The new name both bypasses the Toronto Fashion Week trademark and pays homage to Drake’s October’s Very Own brand. It points to the reemergence of a collective Toronto Fashion Week, years after the actual Toronto Fashion Week closed its doors. Rchive most recently hosted its third fashion showcase May 24–25 at the Toronto Reference Library.
Similar to FAT’s month-long calendar of events leading up to the S/S showcase, Rchive hosted a week of events leading up to TOFW themed around different forms of creativity —poetry, comedy, music, and art — with the intention of pulling in a wider community of Toronto creatives.
They are also working on building international relationships to bolster their platform.
“This season, we’ve made connections with buyers from New York,” says Sobaliu. They have also strengthened their own resources by building a larger backstage team, and are starting to host training sessions for models. “We really want to bring the show to that standard that New York has, and Paris has. I think through practice, and specialization, that’s what we’re on the road to achieving,” he says.
As for the new fashion week label, they consider it a way to unify Toronto’s fashion community. During New York Fashion Week, numerous entities host informal pop-ups coinciding with the formal shows, simply to take advantage of the exposure, but the same hasn’t historically occurred in Toronto. “Just because we can’t use the Toronto Fashion Week name, I don’t think that should stop us from growing the fashion community and putting on events,” says Emami. “We want to see brands do pop-ups during the fashion week period.”
For this to work, Sobaliu and Emami feel that more Torontonians need to be interested in buying locally made clothes.
“In a small market like Toronto, a lot of work is being done pro bono. But every single creative person in the city continues to do cool stuff anyway and it inspires me everyday,” says Sobaliu.

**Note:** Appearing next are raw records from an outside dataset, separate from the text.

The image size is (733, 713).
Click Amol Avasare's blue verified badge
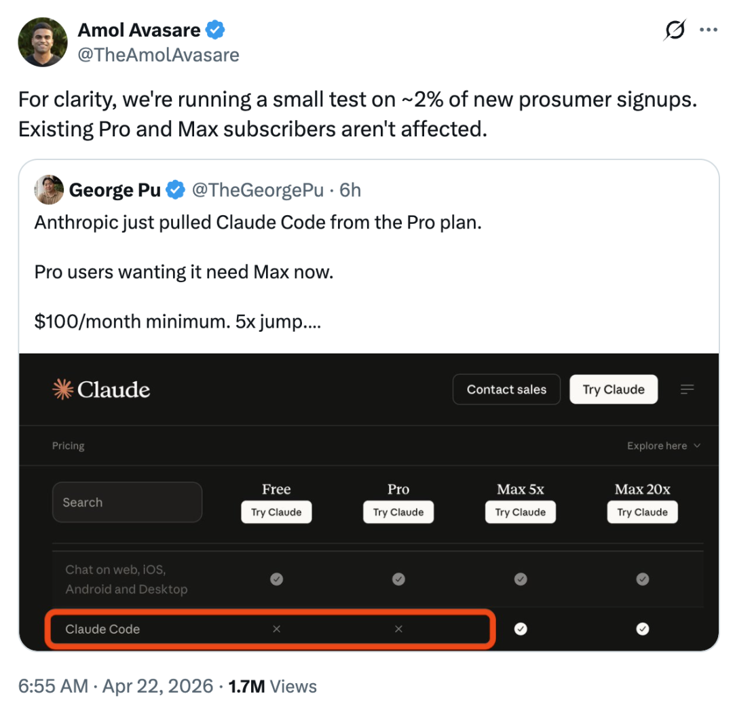tap(216, 31)

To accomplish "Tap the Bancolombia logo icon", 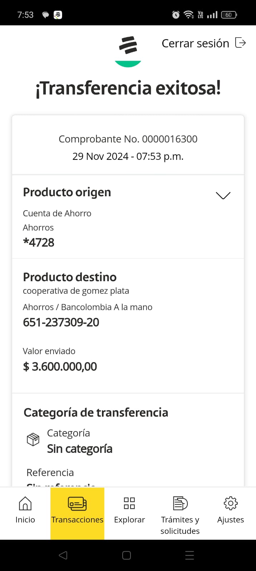I will coord(128,45).
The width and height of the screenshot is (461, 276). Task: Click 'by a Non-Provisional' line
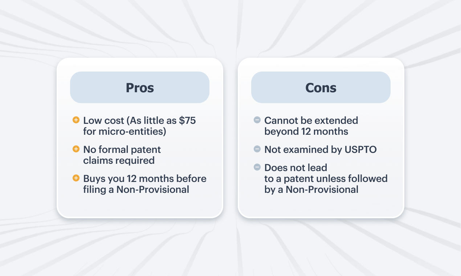coord(311,190)
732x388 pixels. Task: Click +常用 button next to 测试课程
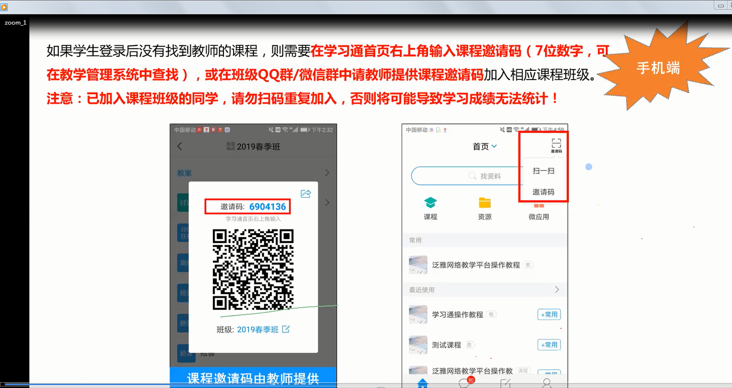point(549,345)
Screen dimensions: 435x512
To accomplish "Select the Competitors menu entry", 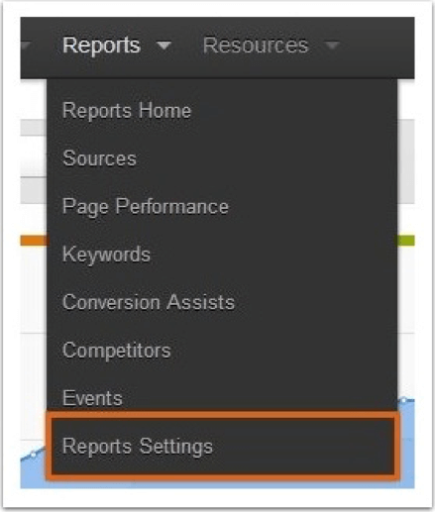I will click(117, 351).
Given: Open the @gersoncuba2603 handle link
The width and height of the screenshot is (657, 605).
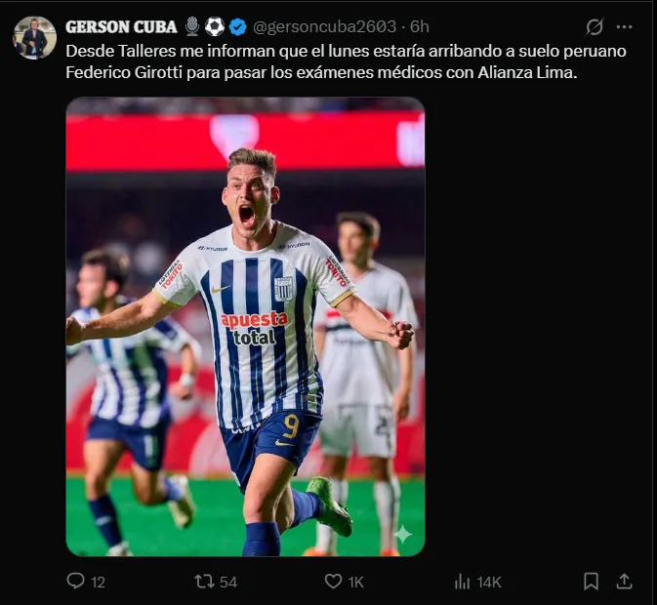Looking at the screenshot, I should pos(325,26).
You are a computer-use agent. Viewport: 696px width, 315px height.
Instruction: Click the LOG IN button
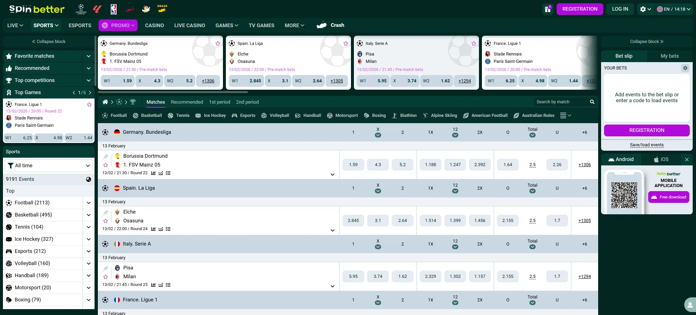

If no one is buying, designers aren’t able to fund their collections and repeat the cycle of creating new ones each season, which subsequently affects models, stylists and photographers.
“We’re happy that multiple platforms are able to showcase and celebrate Canadian fashion, because the more platforms there are, the more opportunities there are for designers and artists and models and photographers to participate in fashion,” echoes Vasic.
“Oftentimes we look to bigger fashion capitals, like New York Fashion Week and Paris Fashion Week, but what does Toronto fashion look like? We have a distinct identity and a distinct voice,” she says. “[This fashion season] comes at a time that Canada is actually supporting its own. And I think it’s about time that we do.”